Fluoxetine attenuates the inhibitory effect of glucocorticoid hormones on neurogenesis in vitro via a two-pore domain potassium channel, TREK-1

Sustained stress and elevated glucocorticoid reduces neurogenesis, whereas chronic treatment with antidepressants increases neurogenesis and blocks the effects of stress. Recently, TREK-1, a two-pore domain (K(2)p) potassium channel, has been shown to be involved in the mechanisms of major depression. This study aimed to investigate whether TREK-1 is involved in the alteration of neurogenesis according to glucocorticoids and antidepressants.
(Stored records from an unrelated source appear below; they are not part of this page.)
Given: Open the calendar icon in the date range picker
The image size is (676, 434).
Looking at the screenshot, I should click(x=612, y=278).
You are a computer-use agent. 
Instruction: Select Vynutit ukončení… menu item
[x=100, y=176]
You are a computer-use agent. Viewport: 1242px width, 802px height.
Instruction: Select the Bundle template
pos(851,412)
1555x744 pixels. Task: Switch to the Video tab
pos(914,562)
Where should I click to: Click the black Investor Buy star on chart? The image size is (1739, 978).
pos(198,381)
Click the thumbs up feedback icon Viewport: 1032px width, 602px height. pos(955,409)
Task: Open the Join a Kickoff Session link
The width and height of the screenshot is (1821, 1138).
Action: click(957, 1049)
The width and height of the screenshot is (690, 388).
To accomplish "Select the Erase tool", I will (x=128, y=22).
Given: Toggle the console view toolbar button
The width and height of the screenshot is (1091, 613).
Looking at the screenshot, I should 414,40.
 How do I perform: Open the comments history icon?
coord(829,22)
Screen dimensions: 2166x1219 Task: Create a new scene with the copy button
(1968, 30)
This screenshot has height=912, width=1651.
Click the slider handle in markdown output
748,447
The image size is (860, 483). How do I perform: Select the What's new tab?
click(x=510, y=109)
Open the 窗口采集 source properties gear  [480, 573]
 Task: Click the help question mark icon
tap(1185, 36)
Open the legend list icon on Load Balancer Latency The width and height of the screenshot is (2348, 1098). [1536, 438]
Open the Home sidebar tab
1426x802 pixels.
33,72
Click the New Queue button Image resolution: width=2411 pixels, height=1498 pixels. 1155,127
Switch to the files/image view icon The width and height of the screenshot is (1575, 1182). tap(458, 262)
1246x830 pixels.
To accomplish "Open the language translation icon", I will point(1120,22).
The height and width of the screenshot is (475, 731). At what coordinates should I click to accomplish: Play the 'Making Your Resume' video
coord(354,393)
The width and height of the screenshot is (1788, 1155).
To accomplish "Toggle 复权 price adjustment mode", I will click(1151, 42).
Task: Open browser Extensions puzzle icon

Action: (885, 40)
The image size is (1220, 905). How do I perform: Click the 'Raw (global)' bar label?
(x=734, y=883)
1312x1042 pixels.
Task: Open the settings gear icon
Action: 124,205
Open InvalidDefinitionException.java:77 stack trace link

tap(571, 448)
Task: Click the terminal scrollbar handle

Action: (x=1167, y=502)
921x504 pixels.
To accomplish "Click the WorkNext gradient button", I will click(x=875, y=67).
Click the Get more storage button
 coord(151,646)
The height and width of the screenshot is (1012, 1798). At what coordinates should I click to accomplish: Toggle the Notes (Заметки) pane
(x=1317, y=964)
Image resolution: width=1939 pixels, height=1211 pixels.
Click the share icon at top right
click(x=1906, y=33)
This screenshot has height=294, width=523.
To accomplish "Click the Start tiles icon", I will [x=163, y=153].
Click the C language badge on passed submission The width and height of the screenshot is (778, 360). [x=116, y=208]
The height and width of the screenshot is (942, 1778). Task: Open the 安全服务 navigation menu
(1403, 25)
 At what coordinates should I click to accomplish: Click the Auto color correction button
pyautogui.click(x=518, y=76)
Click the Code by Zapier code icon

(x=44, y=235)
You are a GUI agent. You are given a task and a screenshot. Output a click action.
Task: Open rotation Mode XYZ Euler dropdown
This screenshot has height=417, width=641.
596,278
The present study addressed the expression of TREK-1 in neural stem cells (NSCs) and found TREK-1 was only associated with NSC proliferation. Bupivacaine and curcumin, two strong TREK-1 channel inhibitors, significantly increased embryonic NSC viability and proliferation while transfection of hTREK-1 decreased cell proliferation in embryonic NSCs. Dexamethasone, a glucocorticoid hormone receptor agonist, upregulated both protein and mRNA levels of TREK-1 leading to decreased NSC proliferation which could be reversed by bupivacaine. Fluoxetine, a serotonin reuptake inhibitor antidepressant that has been previously found to inhibit TREK-1 channels, robustly, could attenuate the upregulation of TREK-1 expression and the inhibition of NSC proliferation induced by dexamethasone. Taken together, these data suggest that TREK-1 is associated with NSC proliferation and probably is a modulator of the effect that fluoxetine attenuates the inhibitory neurogenesis induced by glucocorticoid hormones.